Microsoft declined to comment.
TikTok has hired almost 1,000 people in the US this year and will be employing another 10,000 into “great paying jobs” across the country, a company spokeswoman said in a statement. The business’s $1 billion creator fund also supports people in the country who are building livelihoods from the platform, she added.
“TikTok US user data is stored in the US, with strict controls on employee access,” she said. “TikTok’s biggest investors come from the US. We are committed to protecting our users’ privacy and safety.”
A ban of TikTok would be the latest move by the administration to curb China’s power in global technology. TikTok has become one of the world’s most popular apps. It has been downloaded more than 2 billion times globally and more than 165 million times in the US
The administration’s move came as the Committee on Foreign Investment in the US, which reviews acquisitions of American businesses by overseas investors, was investigating the company. ByteDance in 2017 bought Musical.ly and merged it with TikTok. Musicaly.ly was founded in Shanghai but had a substantial following in the US at the time.
Trump said in early July that he was considering a ban as a way to retaliate against China over its handling of the coronavirus. But the app has also sparked concerns about the massive amount of data collected about Americans.
The administration had been considering requiring the sale of TikTok’s US operations. The administration was prepared to announce a sale order on Friday, according to three people familiar with the matter. Another person said later that the decision was put on hold, pending further review by Trump.
White House adviser Peter Navarro said earlier in July that a sale of TikTok to an American buyer wouldn’t address the US concerns.

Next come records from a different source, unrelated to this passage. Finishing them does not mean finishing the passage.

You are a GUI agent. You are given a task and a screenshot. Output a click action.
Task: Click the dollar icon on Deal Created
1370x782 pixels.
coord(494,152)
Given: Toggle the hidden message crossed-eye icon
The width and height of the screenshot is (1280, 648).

“If TikTok separates as an American company, that doesn’t help us,” Navarro said. “Because it’s going to be worse -- we’re going to have to give China billions of dollars for the privilege of having TikTok operate on US soil.”
A Microsoft takeover would have given the software maker a popular consumer app that has won over young people with a steady diet of dance videos, lip-syncing clips and viral memes. The company has dabbled in social-media investments in the past, but hasn’t developed a popular service of its own in the lucrative sector.
TikTok has repeatedly rejected accusations that it feeds user data to China or is beholden to Beijing, even though ByteDance is based there. TikTok now has a US-based chief executive officer and ByteDance has considered making other organizational changes to satisfy US authorities.
“Hundreds of millions of people come to TikTok for entertainment and connection, including our community of creators and artists who are building livelihoods from the platform,” the TikTok spokeswoman said. “We’re motivated by their passion and creativity, and committed to protecting their privacy and safety as we continue working to bring joy to families and meaningful careers to those who create on our platform.”